Interpretation: Normal position is 13-18 degrees, pigeon toe is below 13 degrees, out-toe is above 18 degrees.

66
Q

Reduction Click (Thessaly test) (knee)

A

Procedure: Pt stands flat footed on one leg while the examiner supports the patient by holding their outstretched hands. The pt then flexes the knee to 5° and rotates the femur on the tibia medially and laterally 3 times, while maintaining the 5° flexion. The uninjured leg is tested first so the pt may be trained with regard to how to keep the knee in the flexed position. The test is then repeated at 20° flexion.
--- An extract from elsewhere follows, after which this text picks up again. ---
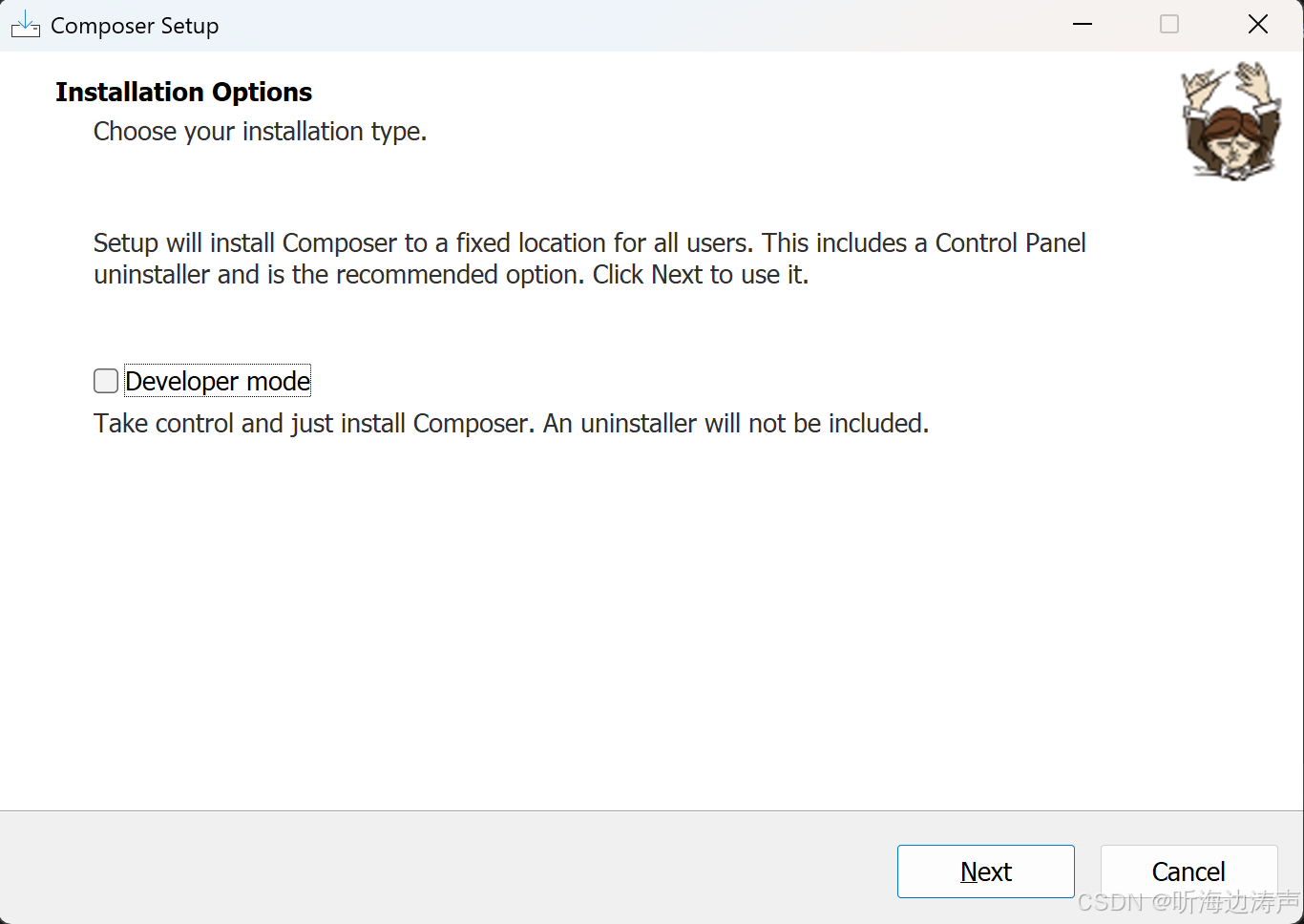Click the "Choose your installation type." subtitle
Screen dimensions: 1304x924
260,131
Interpretation: The test is considered (+) for a meniscus tear if the patient experiences medial or lateral joint line discomfort or a sense of locking/catching of the knee.

67
Q

Homan’s Sign

A

Procedure: Pt seated/supine, and knee actively extended, the examiner raises the pts leg straight to 10 degrees, then passively and abruptly dorsiflexes the foot and squeezes the calf with the other hand.

Interpretation: Deep calf pain and tenderness may indicate the presence of a DVT with abrupt passive dorsiflexion.

68
Q

Rotational stress test (foot)

A

Procedure: Pt supine/seated, the examiner maintains ankle dorsiflexion and externally rotates the foot on a stabilized leg.

Interpretation: Recreation of pain in the area over the interosseous membrane indicates a (+) test and may indicate a high ankle sprain.